Другая разновидность хроматографии - гель-фильтрация. В этом случае колонка заполняется очень мелкими пористыми гранулами высокогидратированного полимера. Раствор смеси аминокислот пропускают через колонку. Молекулы белков, имеющие сравнительно небольшие размеры, проникают через поры внутрь этих гранул, в результате чего их прохождение через колонку замедляется, тогда как молекулы крупных белков не могут проникнуть внутрь гранул и проходят через колонку значительно быстрее. Таким образом колонка является молекулярным ситом. Элюат собирают порциями и анализируют.

Для исследования структуры веществ и изучения химических превращений используется спектроскопия. При исследовании биологических объектов преимущество спектральных методов состоит в том, что вещество в процессе исследования не разрушается.
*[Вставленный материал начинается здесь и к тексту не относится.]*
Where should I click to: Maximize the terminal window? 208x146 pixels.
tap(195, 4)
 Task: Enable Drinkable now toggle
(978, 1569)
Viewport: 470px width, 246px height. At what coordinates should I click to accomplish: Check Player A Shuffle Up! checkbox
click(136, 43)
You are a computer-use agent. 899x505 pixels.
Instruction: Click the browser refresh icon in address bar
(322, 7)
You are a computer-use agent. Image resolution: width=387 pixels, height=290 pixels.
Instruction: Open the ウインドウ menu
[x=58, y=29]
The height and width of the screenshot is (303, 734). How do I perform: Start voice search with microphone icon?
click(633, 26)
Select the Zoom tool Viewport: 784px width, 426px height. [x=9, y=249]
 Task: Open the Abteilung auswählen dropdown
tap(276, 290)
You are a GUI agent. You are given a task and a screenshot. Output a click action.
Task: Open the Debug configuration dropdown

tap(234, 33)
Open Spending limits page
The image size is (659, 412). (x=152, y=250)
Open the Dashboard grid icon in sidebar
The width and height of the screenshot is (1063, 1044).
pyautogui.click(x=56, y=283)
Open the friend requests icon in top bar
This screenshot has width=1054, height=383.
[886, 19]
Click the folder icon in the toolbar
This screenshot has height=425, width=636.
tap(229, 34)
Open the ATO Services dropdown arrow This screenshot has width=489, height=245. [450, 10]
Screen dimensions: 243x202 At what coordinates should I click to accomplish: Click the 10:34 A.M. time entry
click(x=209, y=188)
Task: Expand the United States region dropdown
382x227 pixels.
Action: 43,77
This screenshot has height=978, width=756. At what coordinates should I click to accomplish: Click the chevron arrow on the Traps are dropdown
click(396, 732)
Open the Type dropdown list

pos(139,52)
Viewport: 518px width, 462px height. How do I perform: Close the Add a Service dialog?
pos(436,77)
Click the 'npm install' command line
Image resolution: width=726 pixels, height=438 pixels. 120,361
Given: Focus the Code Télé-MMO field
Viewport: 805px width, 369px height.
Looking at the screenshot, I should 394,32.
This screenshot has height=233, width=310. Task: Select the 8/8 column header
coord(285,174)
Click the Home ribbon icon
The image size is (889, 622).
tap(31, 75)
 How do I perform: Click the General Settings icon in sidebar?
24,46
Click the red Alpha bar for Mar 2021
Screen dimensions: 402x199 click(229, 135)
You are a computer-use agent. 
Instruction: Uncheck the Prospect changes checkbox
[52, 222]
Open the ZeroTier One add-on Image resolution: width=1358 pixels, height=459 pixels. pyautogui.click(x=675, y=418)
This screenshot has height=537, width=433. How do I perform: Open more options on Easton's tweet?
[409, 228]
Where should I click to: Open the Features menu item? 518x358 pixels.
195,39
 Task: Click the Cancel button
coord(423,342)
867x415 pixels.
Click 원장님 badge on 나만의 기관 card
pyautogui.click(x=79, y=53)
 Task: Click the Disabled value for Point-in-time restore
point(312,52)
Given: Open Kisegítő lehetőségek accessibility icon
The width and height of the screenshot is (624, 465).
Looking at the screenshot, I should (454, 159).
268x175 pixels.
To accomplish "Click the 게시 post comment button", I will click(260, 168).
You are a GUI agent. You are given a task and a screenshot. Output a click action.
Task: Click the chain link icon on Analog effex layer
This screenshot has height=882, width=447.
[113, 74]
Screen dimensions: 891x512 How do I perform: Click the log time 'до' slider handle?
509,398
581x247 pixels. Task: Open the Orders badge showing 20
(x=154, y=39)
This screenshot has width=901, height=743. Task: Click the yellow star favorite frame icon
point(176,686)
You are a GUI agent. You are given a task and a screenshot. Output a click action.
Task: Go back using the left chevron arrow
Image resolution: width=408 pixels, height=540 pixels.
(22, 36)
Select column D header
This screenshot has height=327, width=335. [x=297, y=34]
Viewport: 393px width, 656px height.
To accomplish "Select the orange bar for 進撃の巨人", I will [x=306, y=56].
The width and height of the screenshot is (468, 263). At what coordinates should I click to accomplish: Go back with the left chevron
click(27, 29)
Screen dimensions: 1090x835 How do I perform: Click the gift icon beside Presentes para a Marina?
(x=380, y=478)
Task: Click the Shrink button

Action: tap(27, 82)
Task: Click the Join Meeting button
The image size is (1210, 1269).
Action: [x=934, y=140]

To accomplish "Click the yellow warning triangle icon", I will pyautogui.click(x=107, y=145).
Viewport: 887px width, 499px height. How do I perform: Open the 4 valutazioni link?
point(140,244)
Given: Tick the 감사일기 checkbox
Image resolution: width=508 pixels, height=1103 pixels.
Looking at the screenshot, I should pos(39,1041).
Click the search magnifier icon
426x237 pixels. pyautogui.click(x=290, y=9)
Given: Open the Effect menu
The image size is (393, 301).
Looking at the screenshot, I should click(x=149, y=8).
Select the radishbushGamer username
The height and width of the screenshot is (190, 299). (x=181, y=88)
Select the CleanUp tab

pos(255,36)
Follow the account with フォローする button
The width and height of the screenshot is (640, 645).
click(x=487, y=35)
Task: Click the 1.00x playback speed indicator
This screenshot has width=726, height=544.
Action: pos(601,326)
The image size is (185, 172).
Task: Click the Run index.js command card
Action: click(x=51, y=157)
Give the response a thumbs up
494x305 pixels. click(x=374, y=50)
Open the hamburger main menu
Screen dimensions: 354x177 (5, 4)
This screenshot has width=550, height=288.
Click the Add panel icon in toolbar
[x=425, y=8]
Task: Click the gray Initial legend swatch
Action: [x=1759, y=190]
Эти методы позволяют обнаружить незначительные количества веществ.

Оптические методы количественного анализа позволяют регистрировать изменения, происходящие с лучом света при прохождении его через исследуемый раствор, а также измерение излучения молекул исследуемого вещества.

Спектр – это зависимость количества поглощенной или излученной системой энергии от длины волны или другого параметра (например, волнового числа).

Спектр поглощения является специфической характеристикой различных соединений при прохождении через них световой энергии. Спектр может быть получен в видимой ( 400-800 нм), ультрафиолетовой (200-400 нм) или инфракрасной области (800нм-5 мкм). Отдельные пики в спектре соответствуют длинам световых волн, которые поглощаются этим соединением, причем самый большой пик соответствует длине волны с максимальным поглощением.

Молекулы взаимодействуют с излучением в широком диапазоне длин волн и поэтому их спектры лежат в различных областях. Электронные спектры обусловлены переходом электронов наружных оболочек атомов с одного энергетического уровня на другой.

Спектроскопия в видимой и ультрафиолетовой областях. Принцип – энергетический переход внешних электронов в молекулах. Применяется при количественных определениях ферментов и кинетических исследованиях.

Спектрофлуориметрия . Принцип – испускание света, длина волны которого больше чем длина волны поглощенного света. . Применение – количественный анализ, кинетика, качественный анализ.